• [Task prompt]: Lines from the listing below that contain the string "agent" are to be reported.

• [Data shown]:
━━━━━━━━━━

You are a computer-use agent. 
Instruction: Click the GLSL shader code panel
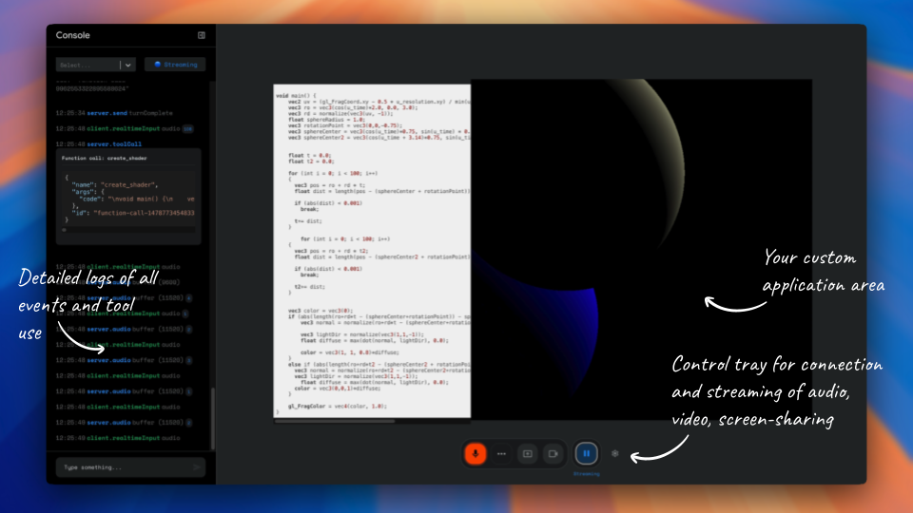click(372, 247)
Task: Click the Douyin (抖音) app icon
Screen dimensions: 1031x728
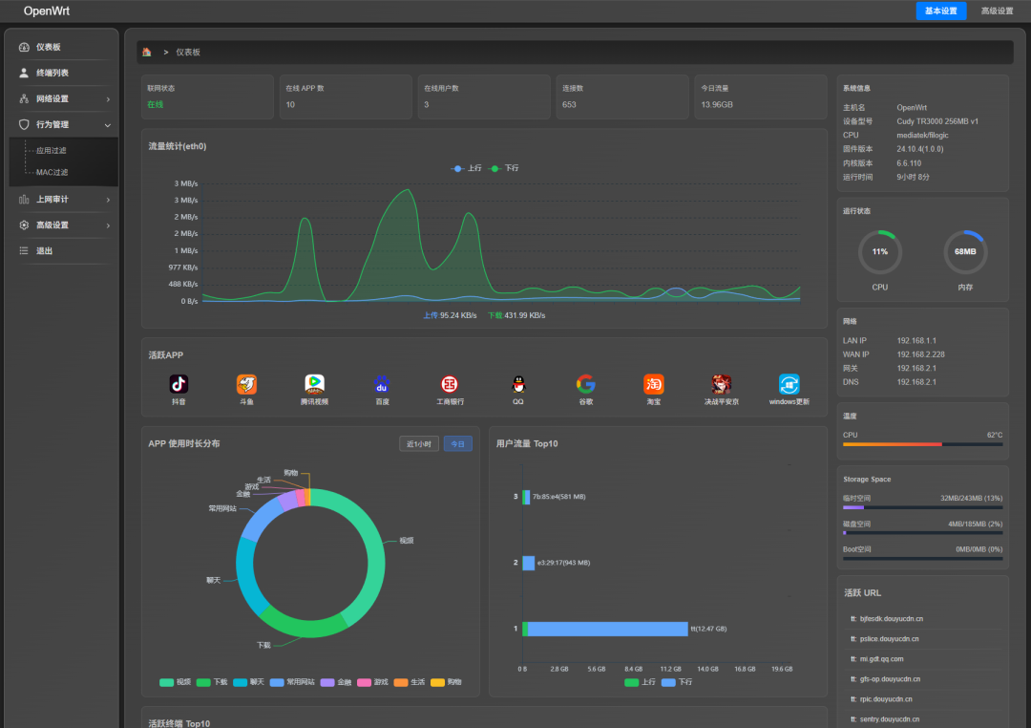Action: (179, 384)
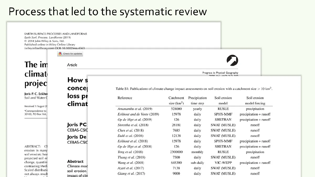Click the Teng et al. (2018) reference
This screenshot has width=315, height=177.
pyautogui.click(x=130, y=152)
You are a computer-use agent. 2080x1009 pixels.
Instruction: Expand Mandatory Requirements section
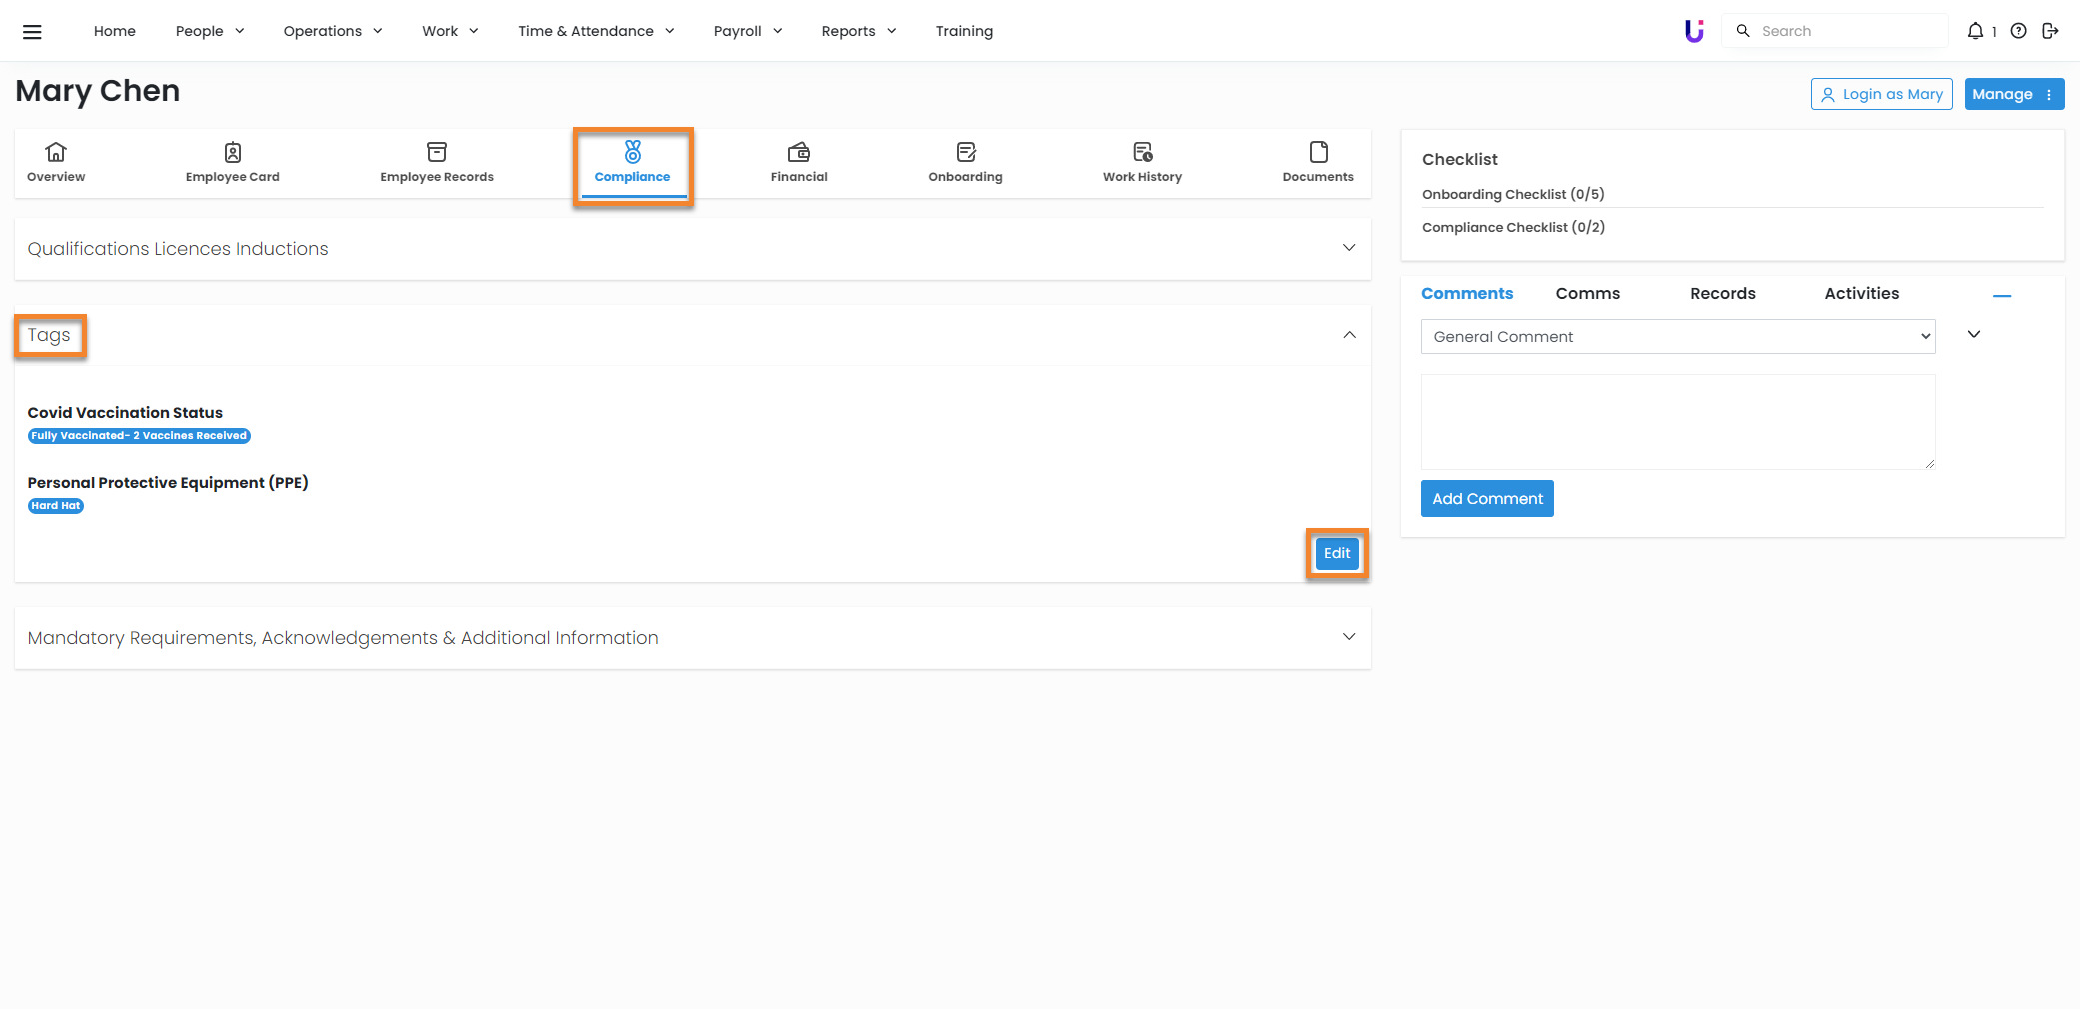tap(1348, 637)
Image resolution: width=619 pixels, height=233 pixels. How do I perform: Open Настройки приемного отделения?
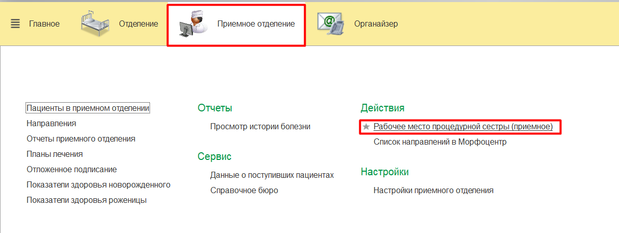[433, 190]
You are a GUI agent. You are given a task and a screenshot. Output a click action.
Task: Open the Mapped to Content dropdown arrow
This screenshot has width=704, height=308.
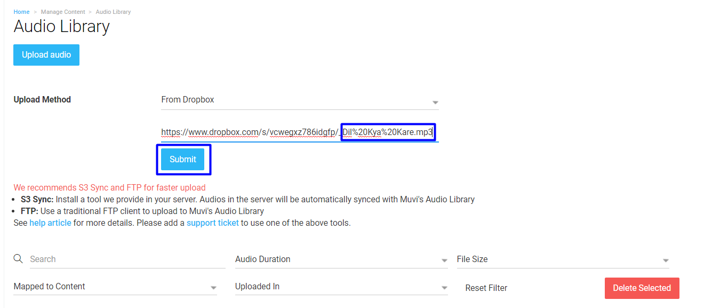pyautogui.click(x=213, y=288)
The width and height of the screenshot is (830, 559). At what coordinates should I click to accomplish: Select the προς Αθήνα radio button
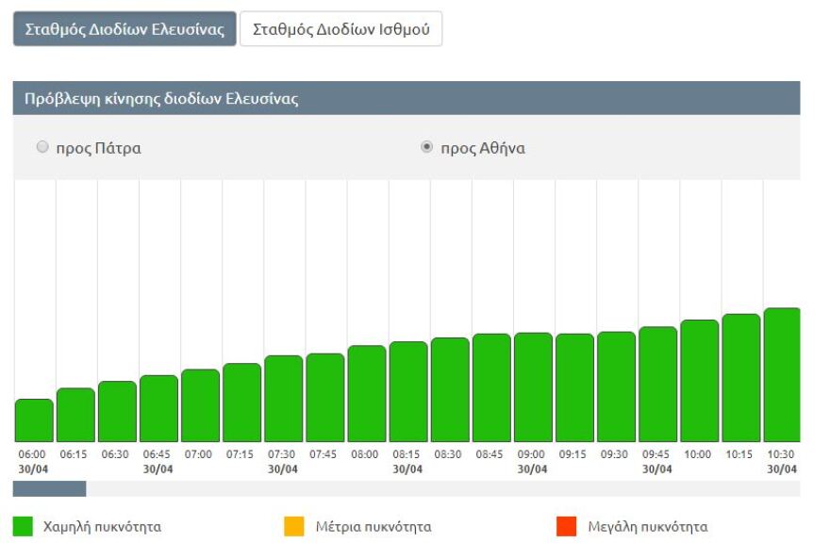pos(426,148)
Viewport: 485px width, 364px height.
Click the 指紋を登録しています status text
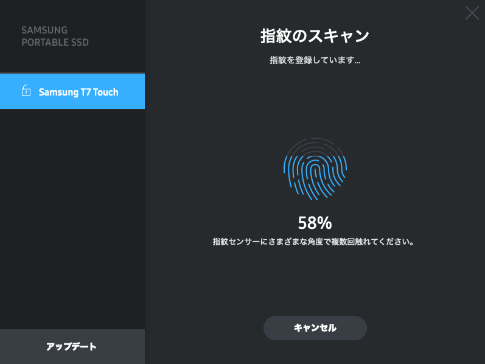(x=315, y=60)
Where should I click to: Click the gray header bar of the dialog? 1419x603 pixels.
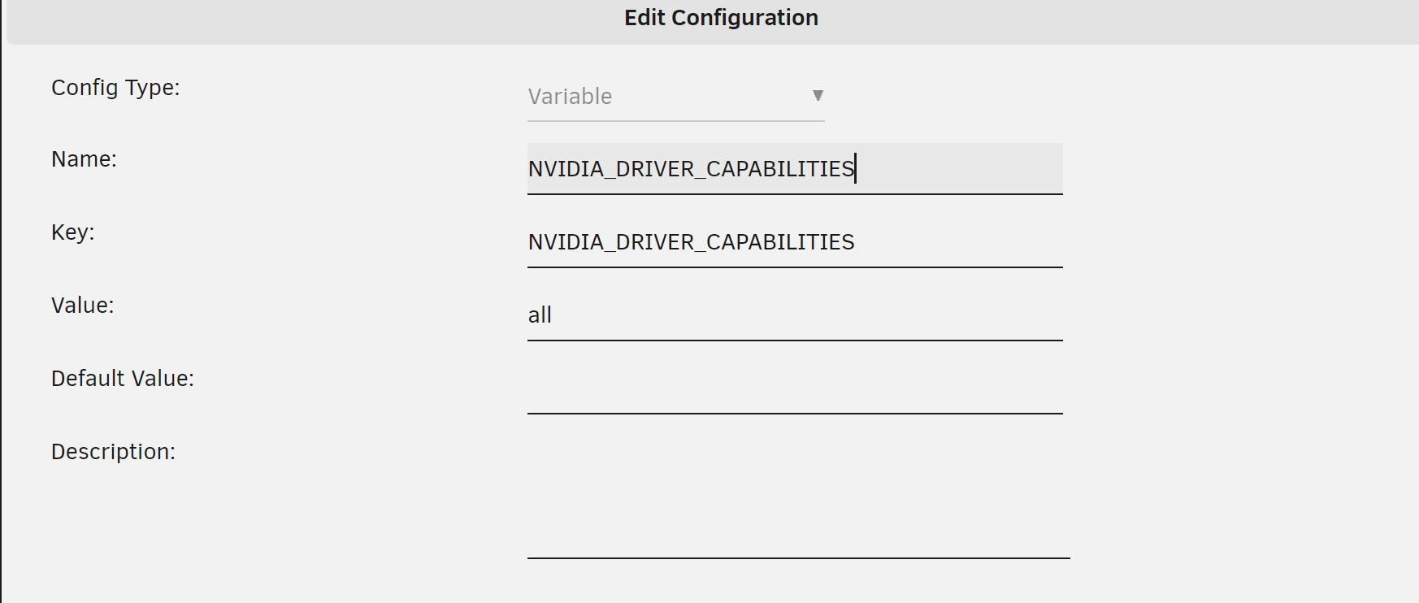point(325,20)
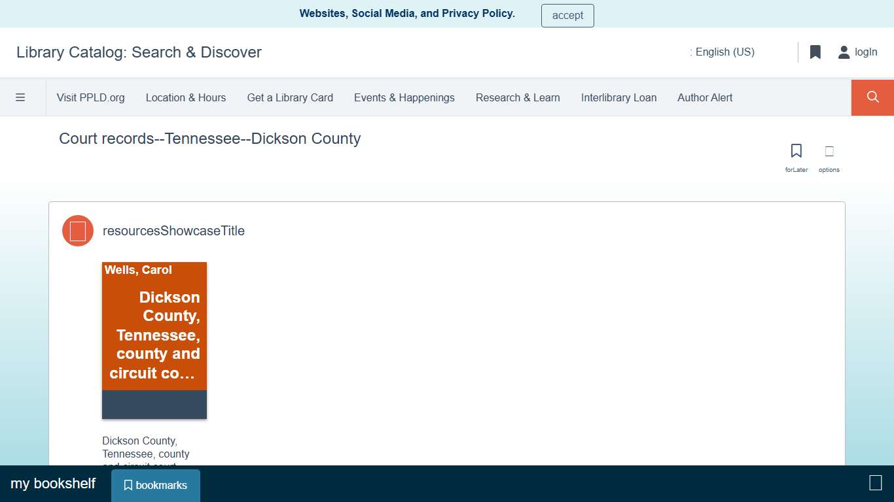Click the forLater bookmark icon

pos(796,150)
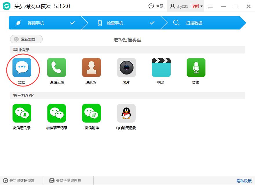Switch to 失易得苹果恢复 at bottom

(x=67, y=180)
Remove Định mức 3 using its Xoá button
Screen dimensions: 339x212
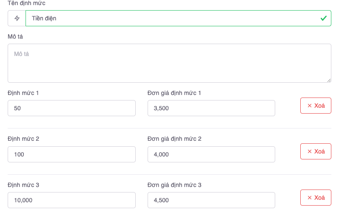point(316,198)
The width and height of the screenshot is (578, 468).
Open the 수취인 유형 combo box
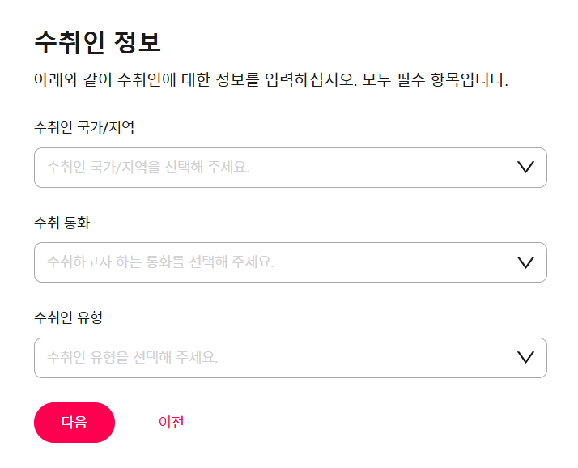point(290,358)
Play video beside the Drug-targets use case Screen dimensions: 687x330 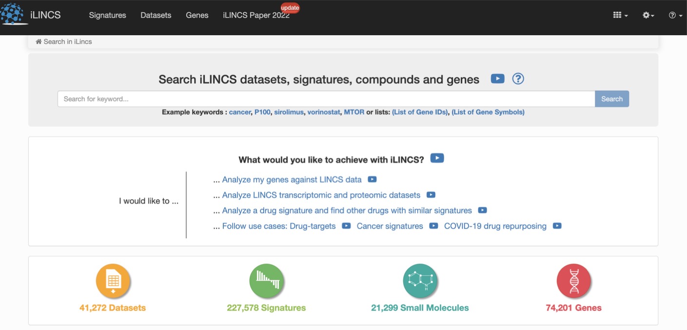pos(346,226)
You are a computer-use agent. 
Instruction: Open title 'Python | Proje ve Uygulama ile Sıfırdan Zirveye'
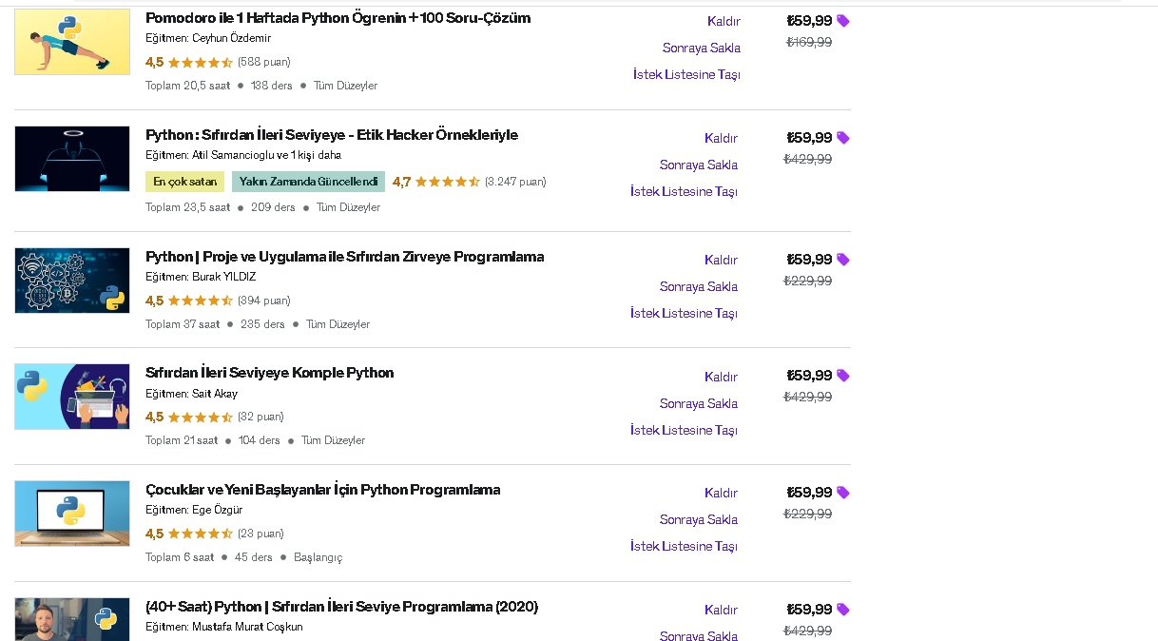(x=344, y=257)
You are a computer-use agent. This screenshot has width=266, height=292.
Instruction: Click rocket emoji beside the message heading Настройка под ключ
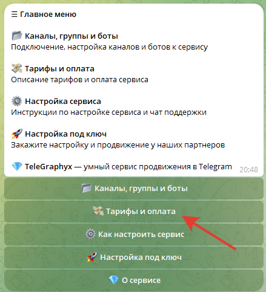pyautogui.click(x=17, y=134)
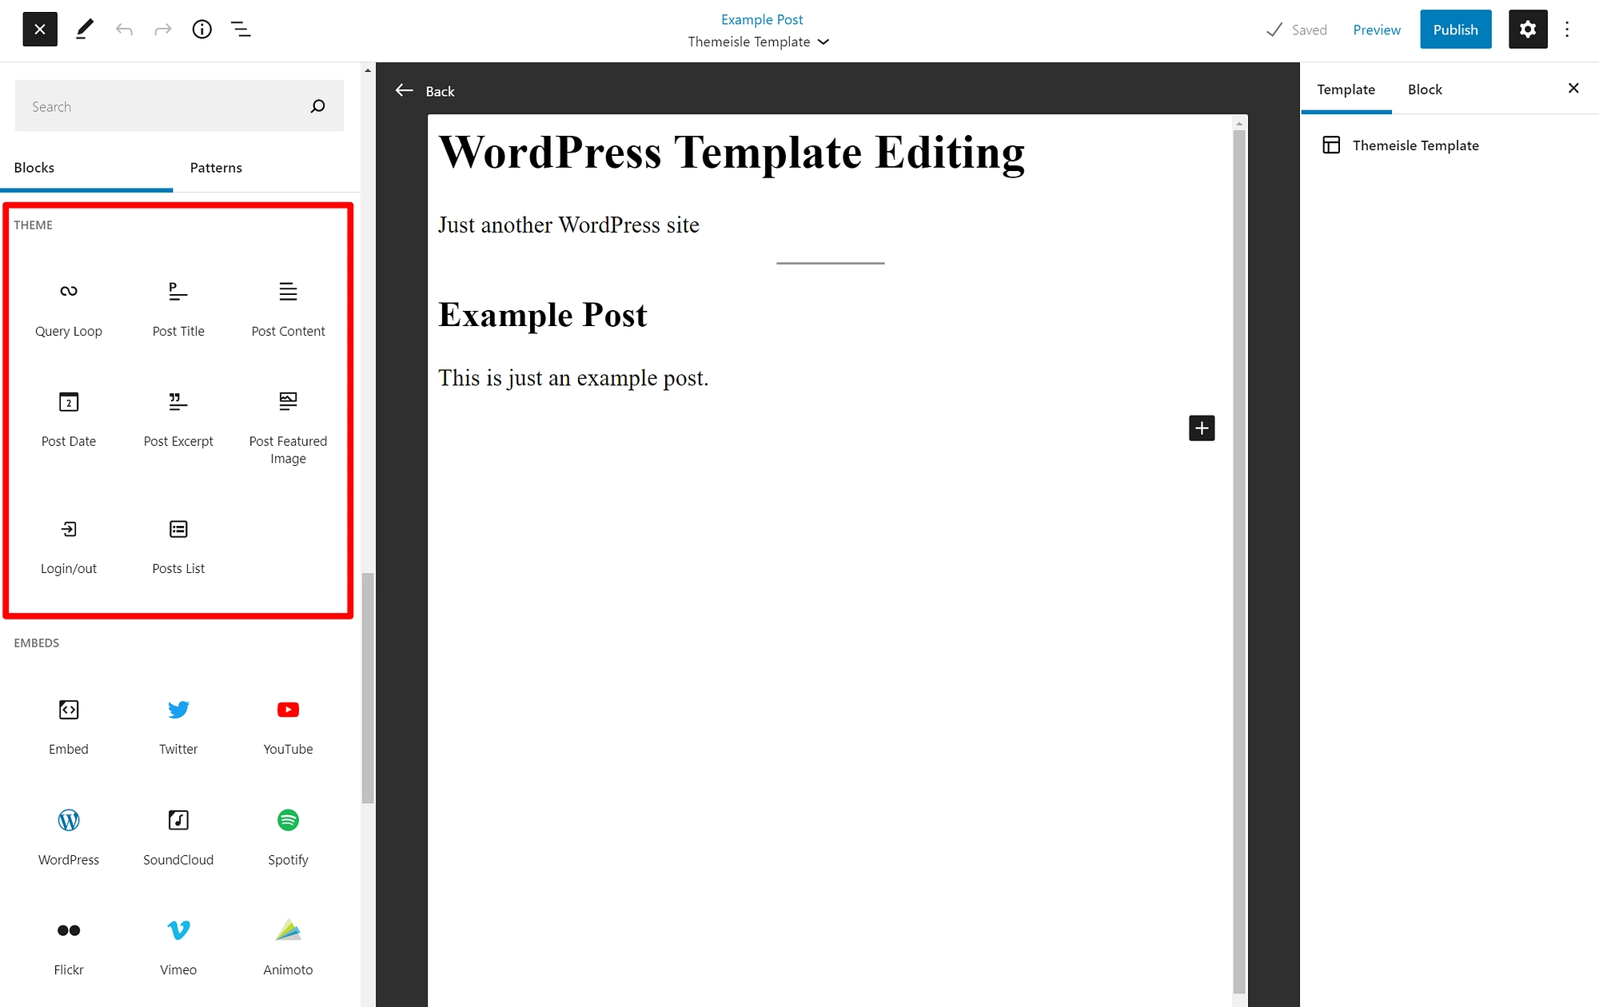
Task: Click the undo arrow button
Action: pos(124,29)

━━━━━━━━━━

• [Solved exercise]:
You are a computer-use agent. 
You are a computer-use agent. 2080x1009 pixels.
You are a GUI agent. You are given a task and a screenshot. Output a click action.
You are a computer-use agent. 
You are a computer-use agent. This screenshot has width=266, height=292.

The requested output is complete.